WHAT YOU HAVE TO DO ▸ Write out every entry below word for word, leaving nothing out.

----

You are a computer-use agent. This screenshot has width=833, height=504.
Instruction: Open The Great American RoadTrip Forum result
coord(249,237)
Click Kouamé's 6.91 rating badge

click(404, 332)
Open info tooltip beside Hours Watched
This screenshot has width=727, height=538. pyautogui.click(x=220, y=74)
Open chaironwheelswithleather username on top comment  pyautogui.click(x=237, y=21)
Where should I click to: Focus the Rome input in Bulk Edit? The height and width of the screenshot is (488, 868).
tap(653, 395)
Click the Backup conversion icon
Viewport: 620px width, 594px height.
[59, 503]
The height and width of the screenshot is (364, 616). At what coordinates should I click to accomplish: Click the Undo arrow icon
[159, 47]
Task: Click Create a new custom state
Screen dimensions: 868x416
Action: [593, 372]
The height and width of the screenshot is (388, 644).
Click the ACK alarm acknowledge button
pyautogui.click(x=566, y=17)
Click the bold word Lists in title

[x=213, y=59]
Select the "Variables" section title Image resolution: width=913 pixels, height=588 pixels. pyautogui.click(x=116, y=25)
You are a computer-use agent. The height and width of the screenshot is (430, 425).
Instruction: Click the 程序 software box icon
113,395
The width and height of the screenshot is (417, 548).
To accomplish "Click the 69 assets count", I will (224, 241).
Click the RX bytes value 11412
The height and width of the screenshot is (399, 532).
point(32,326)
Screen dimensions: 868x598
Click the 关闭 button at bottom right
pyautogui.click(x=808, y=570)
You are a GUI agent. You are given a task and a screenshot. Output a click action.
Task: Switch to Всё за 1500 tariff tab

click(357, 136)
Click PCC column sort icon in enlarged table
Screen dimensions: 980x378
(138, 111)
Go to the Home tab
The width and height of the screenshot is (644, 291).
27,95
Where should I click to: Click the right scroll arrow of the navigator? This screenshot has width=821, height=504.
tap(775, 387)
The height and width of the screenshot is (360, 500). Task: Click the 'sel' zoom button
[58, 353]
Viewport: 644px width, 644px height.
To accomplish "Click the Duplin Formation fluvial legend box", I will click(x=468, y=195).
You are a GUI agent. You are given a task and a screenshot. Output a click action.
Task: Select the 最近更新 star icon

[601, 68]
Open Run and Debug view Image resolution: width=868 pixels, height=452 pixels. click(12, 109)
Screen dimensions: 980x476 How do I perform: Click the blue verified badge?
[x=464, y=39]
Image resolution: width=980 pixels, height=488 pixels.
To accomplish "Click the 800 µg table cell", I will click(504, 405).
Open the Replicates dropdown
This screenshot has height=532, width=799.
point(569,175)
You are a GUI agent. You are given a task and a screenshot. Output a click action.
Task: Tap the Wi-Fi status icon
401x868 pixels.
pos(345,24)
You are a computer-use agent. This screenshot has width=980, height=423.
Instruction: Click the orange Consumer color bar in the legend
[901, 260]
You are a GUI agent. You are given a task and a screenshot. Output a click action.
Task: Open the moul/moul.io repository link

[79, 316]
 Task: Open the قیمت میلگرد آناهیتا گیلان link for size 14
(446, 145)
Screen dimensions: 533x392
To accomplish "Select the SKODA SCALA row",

----

SOLUTION BELOW ▸
You are a computer-use agent. This screenshot has width=833, height=504.
Instruction: Open The Great American RoadTrip Forum result
coord(249,237)
Click Kouamé's 6.91 rating badge

click(404, 332)
Open info tooltip beside Hours Watched
This screenshot has width=727, height=538. pyautogui.click(x=220, y=74)
Open chaironwheelswithleather username on top comment  pyautogui.click(x=237, y=21)
Where should I click to: Focus the Rome input in Bulk Edit? The height and width of the screenshot is (488, 868).
tap(653, 395)
Click the Backup conversion icon
Viewport: 620px width, 594px height.
[59, 503]
The height and width of the screenshot is (364, 616). At what coordinates should I click to accomplish: Click the Undo arrow icon
[159, 47]
Task: Click Create a new custom state
Screen dimensions: 868x416
Action: [593, 372]
The height and width of the screenshot is (388, 644).
Click the ACK alarm acknowledge button
pyautogui.click(x=566, y=17)
Click the bold word Lists in title

[x=213, y=59]
Select the "Variables" section title Image resolution: width=913 pixels, height=588 pixels. pyautogui.click(x=116, y=25)
You are a computer-use agent. The height and width of the screenshot is (430, 425).
Instruction: Click the 程序 software box icon
113,395
The width and height of the screenshot is (417, 548).
To accomplish "Click the 69 assets count", I will (224, 241).
Click the RX bytes value 11412
The height and width of the screenshot is (399, 532).
point(32,326)
Screen dimensions: 868x598
Click the 关闭 button at bottom right
pyautogui.click(x=808, y=570)
You are a GUI agent. You are given a task and a screenshot. Output a click action.
Task: Switch to Всё за 1500 tariff tab

click(357, 136)
Click PCC column sort icon in enlarged table
Screen dimensions: 980x378
(138, 111)
Go to the Home tab
The width and height of the screenshot is (644, 291).
27,95
Where should I click to: Click the right scroll arrow of the navigator? This screenshot has width=821, height=504.
tap(775, 387)
The height and width of the screenshot is (360, 500). Task: Click the 'sel' zoom button
[58, 353]
Viewport: 644px width, 644px height.
To accomplish "Click the Duplin Formation fluvial legend box", I will click(x=468, y=195).
You are a GUI agent. You are given a task and a screenshot. Output a click action.
Task: Select the 最近更新 star icon

[601, 68]
Open Run and Debug view Image resolution: width=868 pixels, height=452 pixels. click(12, 109)
Screen dimensions: 980x476 How do I perform: Click the blue verified badge?
[x=464, y=39]
Image resolution: width=980 pixels, height=488 pixels.
To accomplish "Click the 800 µg table cell", I will click(504, 405).
Open the Replicates dropdown
This screenshot has height=532, width=799.
point(569,175)
You are a GUI agent. You are given a task and a screenshot. Output a click action.
Task: Tap the Wi-Fi status icon
401x868 pixels.
pos(345,24)
You are a computer-use agent. This screenshot has width=980, height=423.
Instruction: Click the orange Consumer color bar in the legend
[901, 260]
You are a GUI agent. You are given a task and a screenshot. Output a click action.
Task: Open the moul/moul.io repository link

[79, 316]
 Task: Open the قیمت میلگرد آناهیتا گیلان link for size 14
(446, 145)
Screen dimensions: 533x392
To accomplish "Select the SKODA SCALA row",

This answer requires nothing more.